Посмотрела исподлобья:
— Да, я этот день хорошо помню. А что до леченья, то жаль, что Дмитрий Николаевич нынче ночует в Москве, — он бы вам тотчас посоветовал настоящего доктора.
— А почему он ночует в Москве?
— Сказал утром, уходя на станцию, что нынче у них заседание пайщиков, перед разъездом. Все разъезжаются — кто в Кисловодск, кто за границу.
— Но он мог бы с двенадцатичасовым вернуться.
— А прощальное пьянство после заседания в «Мавритании»?

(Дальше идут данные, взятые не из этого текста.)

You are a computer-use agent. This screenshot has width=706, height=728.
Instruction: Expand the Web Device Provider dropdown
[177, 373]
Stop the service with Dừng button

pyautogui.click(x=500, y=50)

За обедом он грустно молчал, неожиданно пошутил:
— А не закатиться ли и мне в «Мавританию» с десятичасовым, вдребезги напиться там, выпить на брудершафт с метрдотелем?
Она посмотрела длительно:
— Закатиться и меня одну оставить в пустом доме? Так-то вы помните гиацинты!
И тихо, будто задумавшись, положила ладонь на его лежавшую на столе руку…
Во втором часу ночи, в одном шлафроке, он прокрался из ее спальни по темному, тихому дому, под четкий стук часов в столовой, в свою комнату, в сумраке которой светился в открытые на садовый балкон окна дальний неживой свет всю ночь не гаснущей зари и пахло ночной лесной свежестью. Блаженно повалился навзничь на постель, нашарил на ночном столике спички и портсигар, жадно закурил и закрыл глаза, вспоминая подробности своего неожиданного счастья.
Утром в окна тянуло сыростью тихого дождя, по балкону ровно стучали его капли. Он открыл глаза, с наслаждением почувствовал сладкую простоту будничной жизни, подумал: «Нынче уеду в Москву, а послезавтра в Тироль или на озеро Гарда», — и опять заснул.
Выйдя к завтраку, почтительно поцеловал ее руку и скромно сел за стол, развернул салфетку…
— Не взыщите, — сказала она, стараясь быть как можно проще, — только холодная курица и простокваша. Саша, принесите красного вина, вы опять забыли…
Потом, не поднимая глаз:
— Пожалуйста, уезжайте нынче же. Скажите Дмитрию Николаевичу, что вам тоже страшно захотелось в Кисловодск. Я приеду туда недели через две, а ею отправлю в Крым к родителям, там у них чудная дача в Мисхоре… — Спасибо, Саша. Вы простокваши не любите, — хотите сыру? Саша, принесите, пожалуйста, сыр…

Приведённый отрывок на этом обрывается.